**MATERIAL SUPPLIED**
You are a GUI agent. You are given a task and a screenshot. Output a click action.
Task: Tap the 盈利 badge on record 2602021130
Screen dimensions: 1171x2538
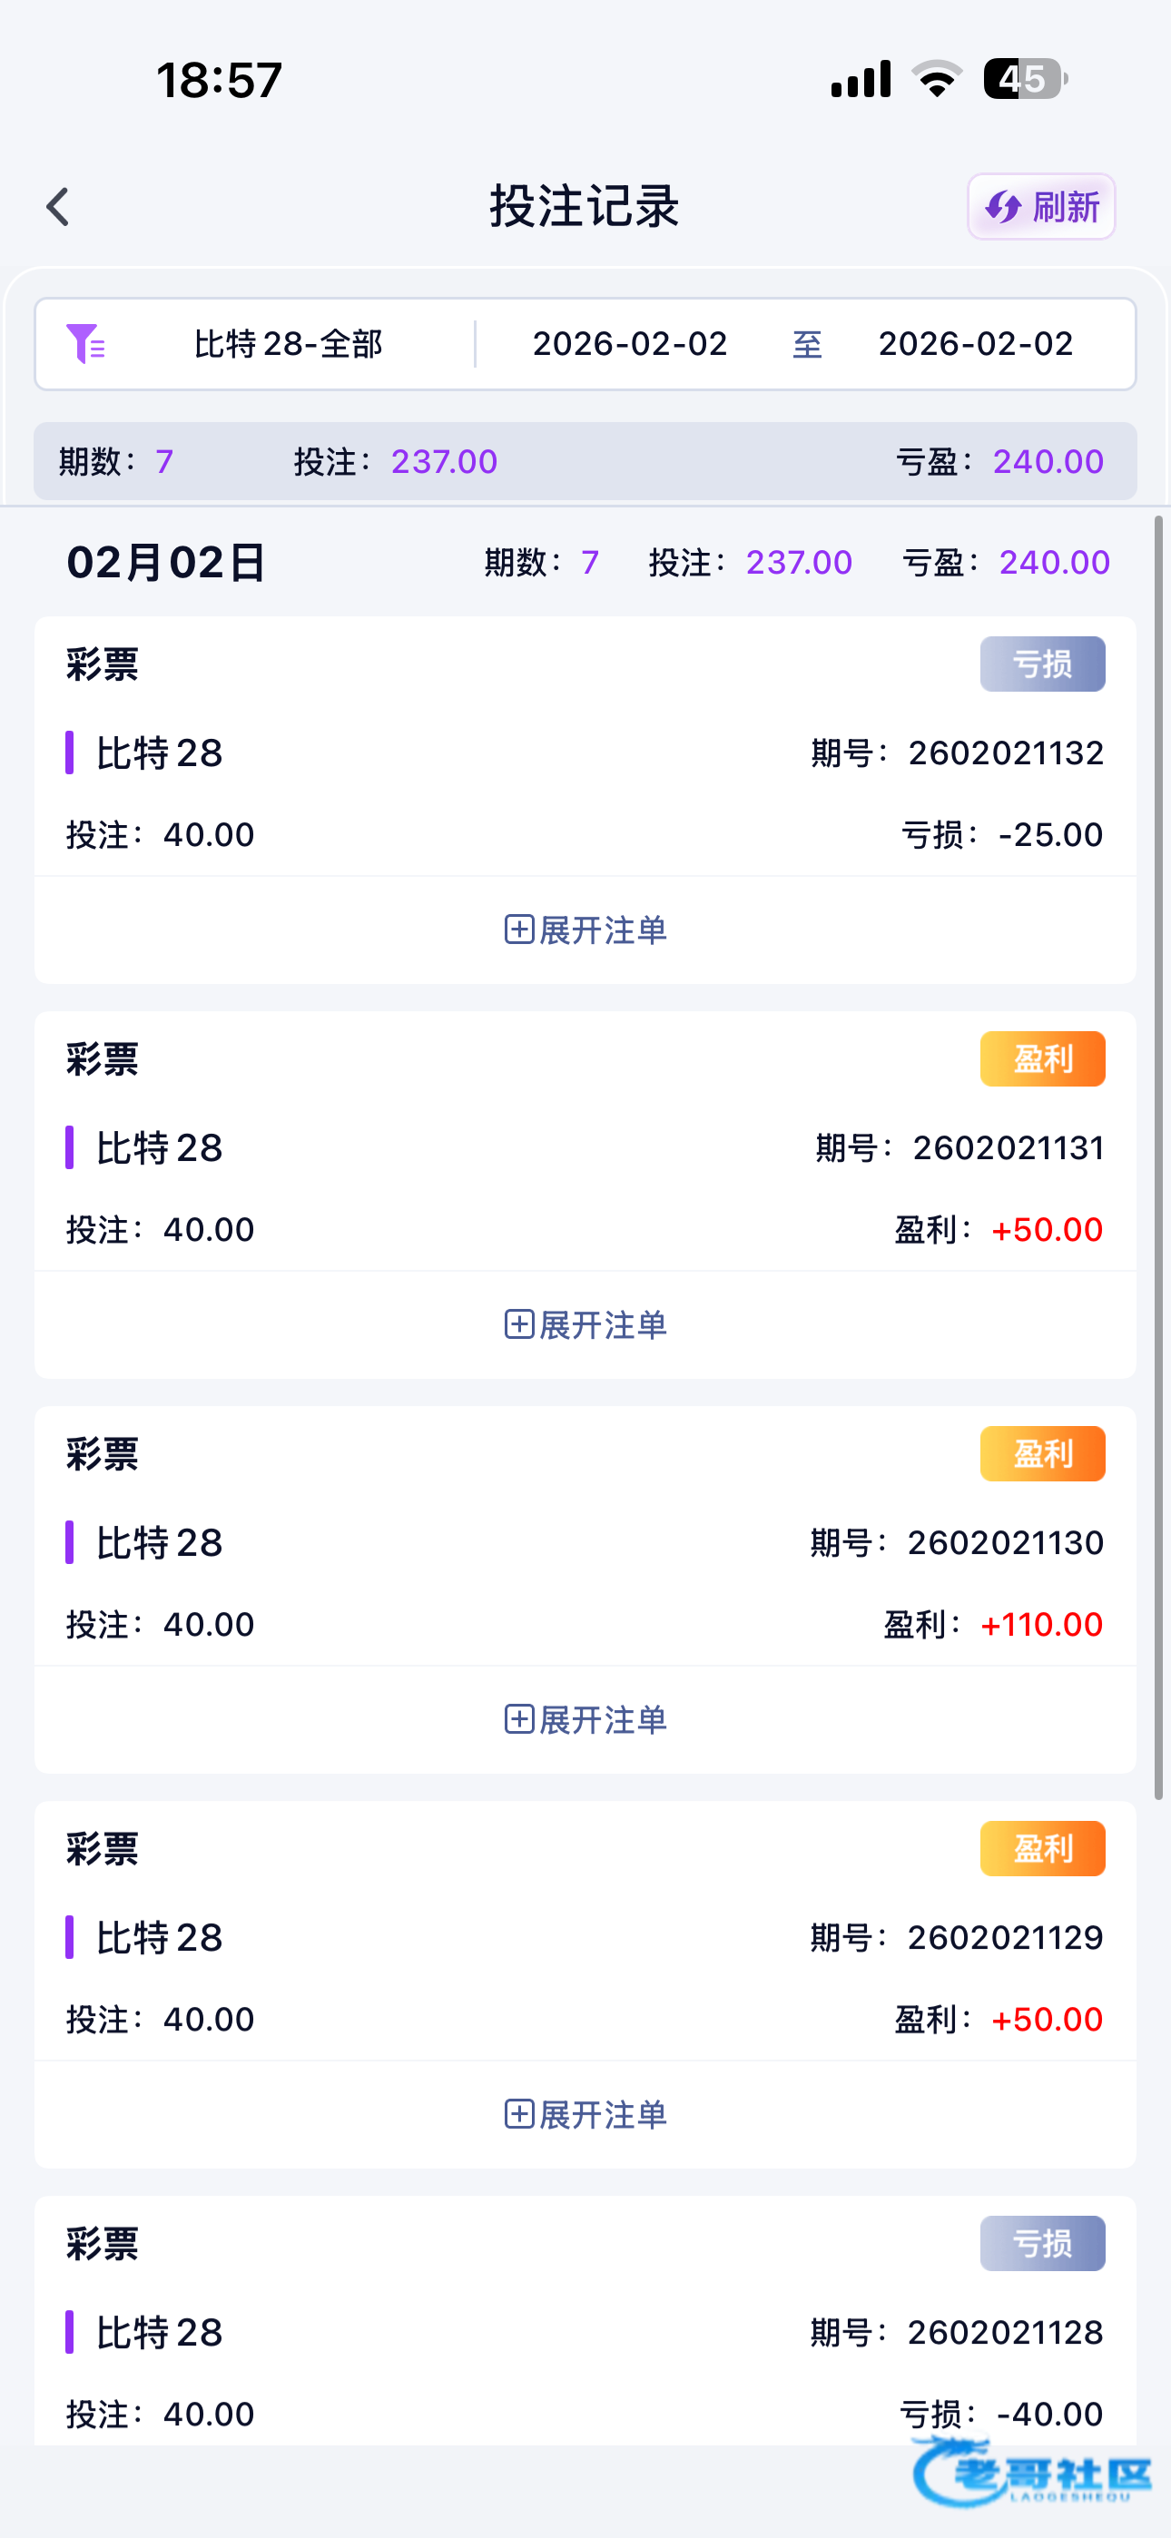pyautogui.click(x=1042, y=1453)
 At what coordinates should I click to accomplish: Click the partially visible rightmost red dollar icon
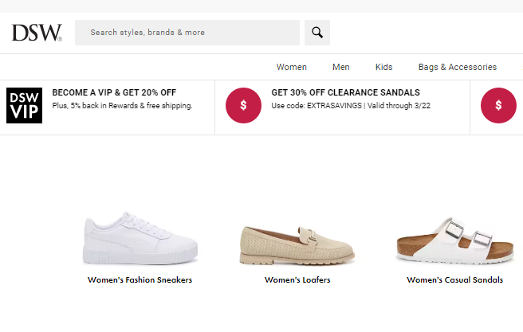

**WHAT IS EXPECTED**
Please quote the items word for word, starting at the very beginning and ending at the line that contains "pyautogui.click(x=1042, y=1453)", with that line included. Leave the pictures out of your answer.

**RESULT OF THIS EXERCISE**
You are a GUI agent. You are given a task and a screenshot. Output a click action.
Task: Tap the 盈利 badge on record 2602021130
Screen dimensions: 1171x2538
pyautogui.click(x=1042, y=1453)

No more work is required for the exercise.